::: TESTO MOSTRATO :::

Cari sindaci, scegliamo la pace

Quattro novembre: 100 anni dalla prima guerra mondiale. Appello ai sindaci: riflessioni sulla guerra e la via del disarmo

di Renato Accorinti (*)

I cento anni dall’inizio della prima guerra mondiale sono un’occasione per fermarsi a riflettere.

Cento anni trascorsi in cui l’umanità ha conosciuto il flagello di due guerre mondiali, che hanno portato indicibili afflizioni all’umanità, e di tante altre guerre, molte delle quali ancora in corso. L’esperienza della guerra ha ferito in modo indelebile la coscienza collettiva. Una ferita sempre aperta, che ha come simbolo per eccellenza due delle più estreme aberrazioni umane: le bombe atomiche su Hiroshima e Nagasaki e i campi di concentramento nazifascisti.

Ma, dagli abissi del profondo dolore e cordoglio, gli uomini hanno recuperato il senso dell’appartenenza a un’unica famiglia umana e si sono riuniti insieme per tracciare un nuovo percorso per il popolo della terra; e superando differenze culturali, politiche e religiose hanno consegnato ai posteri la speranza della pace.

::: RECORD DEI DATI :::

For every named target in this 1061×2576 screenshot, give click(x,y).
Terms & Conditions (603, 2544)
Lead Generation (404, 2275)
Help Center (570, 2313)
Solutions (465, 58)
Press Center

:::

RICHIESTE:
1. Elenca i tipi di differenze che, secondo l'appello ai sindaci, gli uomini hanno superato.
2. Sostituisci "speranza" con "certezza" nell'appello ai sindaci e riporta tutto da "Ma, dagli abissi" fino a "speranza della pace.".

RISPOSTE:
1. Culturali, politiche, religiose.

2.
Ma, dagli abissi del profondo dolore e cordoglio, gli uomini hanno recuperato il senso dell’appartenenza a un’unica famiglia umana e si sono riuniti insieme per tracciare un nuovo percorso per il popolo della terra; e superando differenze culturali, politiche e religiose hanno consegnato ai posteri la certezza della pace.